The Sagebrush Sea is the seemingly endless sagebrush grasslands that cover the yawning basins and the broad plateaus of the Intermountain West.

While often portrayed as a hot, barren, dusty desert, healthy sagebrush habitats are, in fact, a colorful and complex ecosystem where sagebrush grows in delicate balance with other shrubs, trees, bunchgrasses and wildflowers. The landscape is replete with lakes, rivers, streams, springs and wetlands, hot springs, alkali flats, salt flats, sand dunes, volcanic rock formations and mountain ranges. 

The Sagebrush Sea supports hundreds of species of fish and wildlife. The landscape is vital habitat for the charismatic sage-grouse, the tiny pygmy rabbit, the fleet-footed pronghorn, and the gorgeous Lahontan cutthroat trout. The ecosystem is also a migratory corridor for birds and important winter habitat for mule deer and elk.
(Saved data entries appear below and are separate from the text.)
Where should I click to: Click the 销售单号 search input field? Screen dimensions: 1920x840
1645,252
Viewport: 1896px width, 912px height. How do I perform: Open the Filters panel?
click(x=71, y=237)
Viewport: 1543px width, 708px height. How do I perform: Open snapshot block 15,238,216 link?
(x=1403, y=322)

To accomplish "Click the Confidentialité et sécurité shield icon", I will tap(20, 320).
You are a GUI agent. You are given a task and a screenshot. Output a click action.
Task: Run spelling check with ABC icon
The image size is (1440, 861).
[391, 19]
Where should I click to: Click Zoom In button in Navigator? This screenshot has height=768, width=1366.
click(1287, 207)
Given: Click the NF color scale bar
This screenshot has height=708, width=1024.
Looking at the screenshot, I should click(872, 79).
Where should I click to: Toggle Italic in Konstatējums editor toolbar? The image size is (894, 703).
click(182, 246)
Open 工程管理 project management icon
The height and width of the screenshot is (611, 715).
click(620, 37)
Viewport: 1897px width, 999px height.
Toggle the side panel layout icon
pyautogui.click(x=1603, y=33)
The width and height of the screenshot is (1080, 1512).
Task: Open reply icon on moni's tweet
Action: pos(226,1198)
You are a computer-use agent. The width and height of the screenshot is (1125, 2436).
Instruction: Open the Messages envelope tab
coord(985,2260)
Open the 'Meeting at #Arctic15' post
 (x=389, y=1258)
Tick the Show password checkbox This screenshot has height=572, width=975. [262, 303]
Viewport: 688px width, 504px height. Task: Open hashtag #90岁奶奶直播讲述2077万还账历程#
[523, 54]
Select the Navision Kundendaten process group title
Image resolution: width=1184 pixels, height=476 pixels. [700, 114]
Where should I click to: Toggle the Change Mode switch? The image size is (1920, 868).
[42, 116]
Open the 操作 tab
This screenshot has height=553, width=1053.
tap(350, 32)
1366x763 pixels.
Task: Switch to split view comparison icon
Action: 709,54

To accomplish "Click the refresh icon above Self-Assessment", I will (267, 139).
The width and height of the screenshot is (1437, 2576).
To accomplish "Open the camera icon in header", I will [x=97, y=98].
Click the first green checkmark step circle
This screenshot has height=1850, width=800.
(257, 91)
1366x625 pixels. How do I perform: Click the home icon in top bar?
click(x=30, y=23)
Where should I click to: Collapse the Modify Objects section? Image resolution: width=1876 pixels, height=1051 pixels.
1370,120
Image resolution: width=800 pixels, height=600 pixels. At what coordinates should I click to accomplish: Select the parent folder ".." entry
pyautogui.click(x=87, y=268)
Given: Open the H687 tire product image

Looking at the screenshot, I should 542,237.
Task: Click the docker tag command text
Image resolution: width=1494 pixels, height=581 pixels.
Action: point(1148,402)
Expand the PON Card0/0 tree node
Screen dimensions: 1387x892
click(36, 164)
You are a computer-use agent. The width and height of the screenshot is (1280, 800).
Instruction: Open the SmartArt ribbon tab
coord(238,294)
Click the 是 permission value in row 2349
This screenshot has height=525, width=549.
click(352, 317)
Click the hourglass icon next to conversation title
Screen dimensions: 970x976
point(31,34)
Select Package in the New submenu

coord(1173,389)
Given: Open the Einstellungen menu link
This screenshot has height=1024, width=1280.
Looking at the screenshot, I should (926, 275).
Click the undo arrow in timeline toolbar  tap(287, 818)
At least 15 species of raptors use sagebrush habitat. Carnivores including weasels, badgers and cougars prowl the Sagebrush Sea, and wolves have even been seen traversing the landscape. Even the insects are diverse - more than 1,250 insect species have been identified on a single tract of sagebrush in Idaho.  

Threats

Millions of acres of the Sagebrush Sea have been lost to agriculture and development. Cities and towns dot the region and super highways divide huge swaths of sagebrush habitat. Most of the remaining sagebrush habitat is fragmented and degraded by a host of land uses and related effects, including oil and gas drilling, livestock grazing, mining, unnatural fire, invasive weeds, off-road vehicles, roads, fences, pipelines and utility corridors. Climate change will exacerbate these impacts and may cause sagebrush habitats to contract across the West. Less than five percent of the landscape receives some level of federal protection, making the Sagebrush Sea one of the least protected landscapes in the U.S.

Defenders' Impact

Defenders is deeply engaged in this effort to conserve sagebrush habitat for sage-grouse and more than 350 other sensitive species in the Sagebrush Sea.

In Washington, DC, we are urging the Trump administration and Congressional representatives to strengthen conservation initiatives for sage-grouse, and out West we are diligently working to ensure that new land use and development won’t harm the species.

Defenders’ Renewable Energy and Wildlife program is leading the environmental community in assessing the impacts of planned transmission corridors on wildlife in the Sagebrush Sea, and is working with partners to identify appropriate sites for renewable energy development across the landscape.